* _Set problem_
Copy out the entire listing below word for word, with no changes.

Records from a dataset:
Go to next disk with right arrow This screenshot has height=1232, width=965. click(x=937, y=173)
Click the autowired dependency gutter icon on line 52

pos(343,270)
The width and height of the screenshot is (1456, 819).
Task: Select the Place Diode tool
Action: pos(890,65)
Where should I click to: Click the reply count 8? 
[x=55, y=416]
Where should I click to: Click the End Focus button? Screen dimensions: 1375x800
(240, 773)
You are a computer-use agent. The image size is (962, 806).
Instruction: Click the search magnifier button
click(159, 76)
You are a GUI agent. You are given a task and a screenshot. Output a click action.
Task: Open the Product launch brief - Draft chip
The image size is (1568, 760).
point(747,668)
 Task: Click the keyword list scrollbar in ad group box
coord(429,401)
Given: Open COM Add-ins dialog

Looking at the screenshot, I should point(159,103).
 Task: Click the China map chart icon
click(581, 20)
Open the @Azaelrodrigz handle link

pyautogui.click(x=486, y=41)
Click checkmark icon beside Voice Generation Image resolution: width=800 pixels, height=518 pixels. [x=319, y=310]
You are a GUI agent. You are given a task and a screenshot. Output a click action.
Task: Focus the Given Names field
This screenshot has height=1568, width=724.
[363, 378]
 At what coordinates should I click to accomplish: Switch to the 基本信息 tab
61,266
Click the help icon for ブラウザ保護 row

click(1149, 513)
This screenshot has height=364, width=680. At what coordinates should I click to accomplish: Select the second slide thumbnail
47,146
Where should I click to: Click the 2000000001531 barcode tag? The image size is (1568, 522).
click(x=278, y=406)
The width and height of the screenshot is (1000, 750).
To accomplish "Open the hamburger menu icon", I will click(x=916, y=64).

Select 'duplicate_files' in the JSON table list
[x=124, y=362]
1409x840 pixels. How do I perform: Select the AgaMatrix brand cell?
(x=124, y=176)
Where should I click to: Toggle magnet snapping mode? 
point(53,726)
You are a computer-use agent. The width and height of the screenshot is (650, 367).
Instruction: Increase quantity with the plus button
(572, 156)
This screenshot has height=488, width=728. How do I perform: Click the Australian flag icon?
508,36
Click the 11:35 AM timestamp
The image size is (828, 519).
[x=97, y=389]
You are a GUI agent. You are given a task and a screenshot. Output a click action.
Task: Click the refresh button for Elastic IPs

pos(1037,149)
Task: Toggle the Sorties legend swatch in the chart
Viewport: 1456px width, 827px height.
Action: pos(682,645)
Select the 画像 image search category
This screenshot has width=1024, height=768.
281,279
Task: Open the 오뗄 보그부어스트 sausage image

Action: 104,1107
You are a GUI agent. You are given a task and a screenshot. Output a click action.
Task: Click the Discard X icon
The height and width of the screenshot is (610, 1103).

* _Problem solution_
Go to next disk with right arrow This screenshot has height=1232, width=965. click(x=937, y=173)
Click the autowired dependency gutter icon on line 52

pos(343,270)
The width and height of the screenshot is (1456, 819).
Task: Select the Place Diode tool
Action: pos(890,65)
Where should I click to: Click the reply count 8? 
[x=55, y=416]
Where should I click to: Click the End Focus button? Screen dimensions: 1375x800
(240, 773)
You are a computer-use agent. The image size is (962, 806).
Instruction: Click the search magnifier button
click(159, 76)
You are a GUI agent. You are given a task and a screenshot. Output a click action.
Task: Open the Product launch brief - Draft chip
The image size is (1568, 760).
point(747,668)
 Task: Click the keyword list scrollbar in ad group box
coord(429,401)
Given: Open COM Add-ins dialog

Looking at the screenshot, I should point(159,103).
 Task: Click the China map chart icon
click(581, 20)
Open the @Azaelrodrigz handle link

pyautogui.click(x=486, y=41)
Click checkmark icon beside Voice Generation Image resolution: width=800 pixels, height=518 pixels. [x=319, y=310]
You are a GUI agent. You are given a task and a screenshot. Output a click action.
Task: Focus the Given Names field
This screenshot has height=1568, width=724.
[363, 378]
 At what coordinates should I click to accomplish: Switch to the 基本信息 tab
61,266
Click the help icon for ブラウザ保護 row

click(1149, 513)
This screenshot has height=364, width=680. At what coordinates should I click to accomplish: Select the second slide thumbnail
47,146
Where should I click to: Click the 2000000001531 barcode tag? The image size is (1568, 522).
click(x=278, y=406)
The width and height of the screenshot is (1000, 750).
To accomplish "Open the hamburger menu icon", I will click(x=916, y=64).

Select 'duplicate_files' in the JSON table list
[x=124, y=362]
1409x840 pixels. How do I perform: Select the AgaMatrix brand cell?
(x=124, y=176)
Where should I click to: Toggle magnet snapping mode? 
point(53,726)
You are a computer-use agent. The width and height of the screenshot is (650, 367).
Instruction: Increase quantity with the plus button
(572, 156)
This screenshot has height=488, width=728. How do I perform: Click the Australian flag icon?
508,36
Click the 11:35 AM timestamp
The image size is (828, 519).
[x=97, y=389]
You are a GUI agent. You are given a task and a screenshot. Output a click action.
Task: Click the refresh button for Elastic IPs

pos(1037,149)
Task: Toggle the Sorties legend swatch in the chart
Viewport: 1456px width, 827px height.
Action: pos(682,645)
Select the 画像 image search category
This screenshot has width=1024, height=768.
281,279
Task: Open the 오뗄 보그부어스트 sausage image

Action: 104,1107
You are a GUI agent. You are given a task and a screenshot. Output a click action.
Task: Click the Discard X icon
The height and width of the screenshot is (610, 1103).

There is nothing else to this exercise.